▶ _PROBLEM_
I would like the records restated word for word, without the pictures.

▶ _GIVEN INFORMATION_
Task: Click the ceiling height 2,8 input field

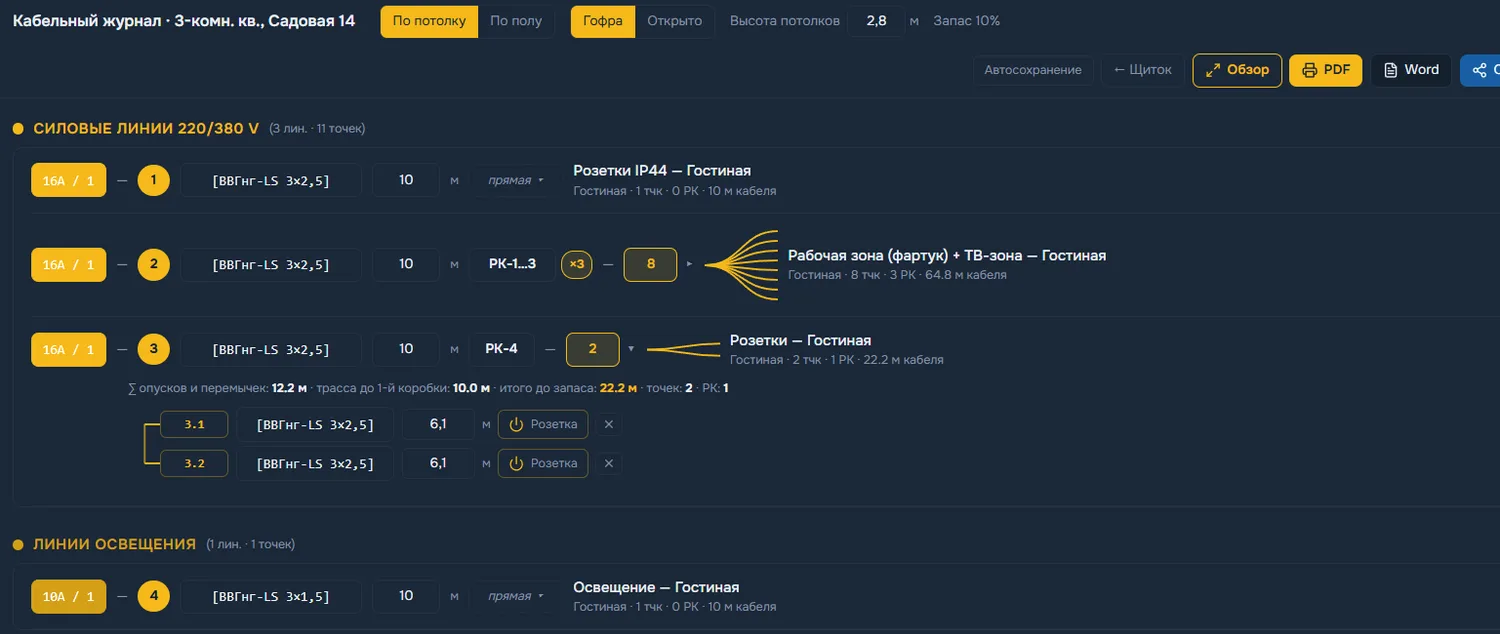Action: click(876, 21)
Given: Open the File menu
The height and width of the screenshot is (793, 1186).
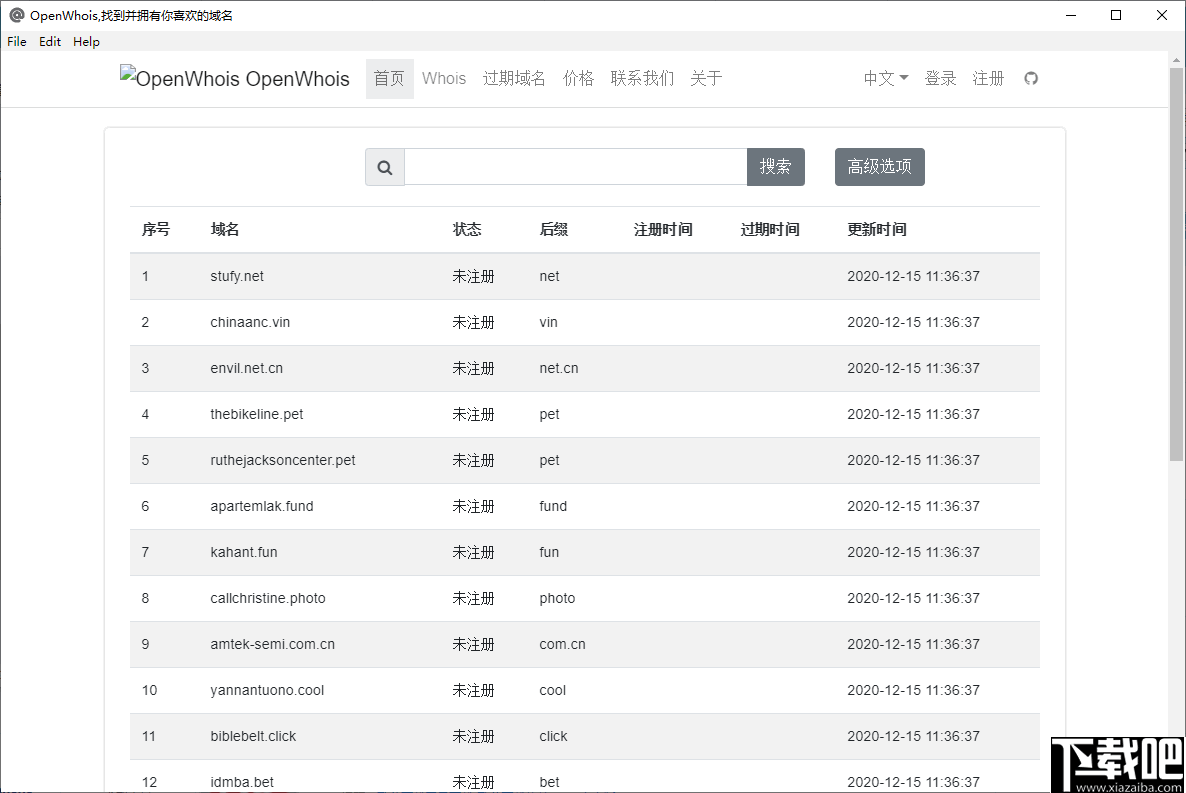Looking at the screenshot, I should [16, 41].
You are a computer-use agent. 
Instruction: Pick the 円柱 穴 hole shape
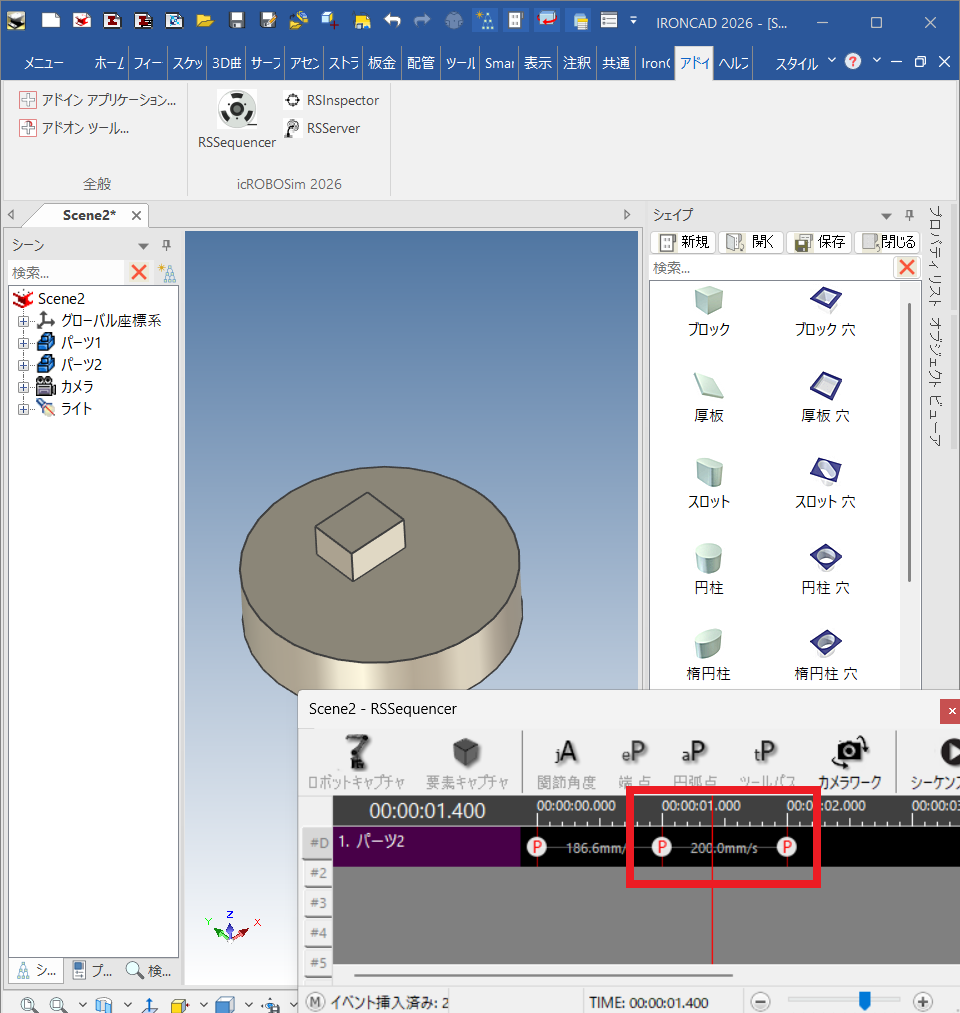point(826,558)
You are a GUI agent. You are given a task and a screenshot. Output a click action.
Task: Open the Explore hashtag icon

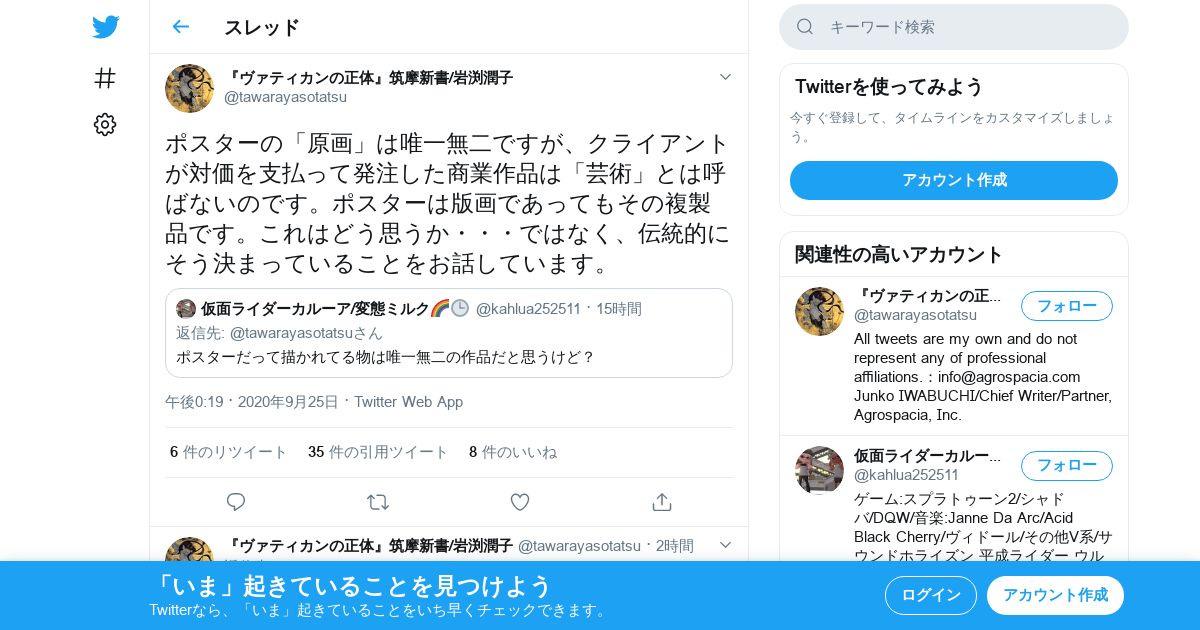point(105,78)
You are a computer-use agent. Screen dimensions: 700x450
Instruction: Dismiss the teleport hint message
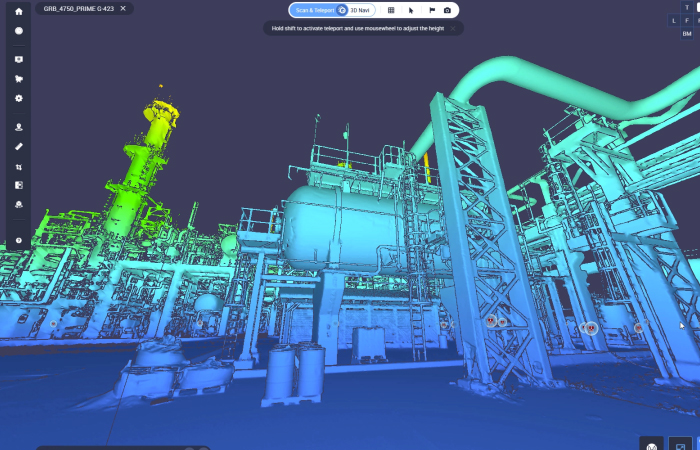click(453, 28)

▶ _WRITTEN RESPONSE_
Task: Click the ceiling height 2,8 input field

Action: click(876, 21)
Given: Open the File menu
The height and width of the screenshot is (793, 1186).
Looking at the screenshot, I should [16, 41].
You are a computer-use agent. 
Instruction: Pick the 円柱 穴 hole shape
point(826,558)
You are a GUI agent. You are given a task and a screenshot. Output a click action.
Task: Open the Explore hashtag icon

point(105,78)
You are a computer-use agent. Screen dimensions: 700x450
Instruction: Dismiss the teleport hint message
click(453, 28)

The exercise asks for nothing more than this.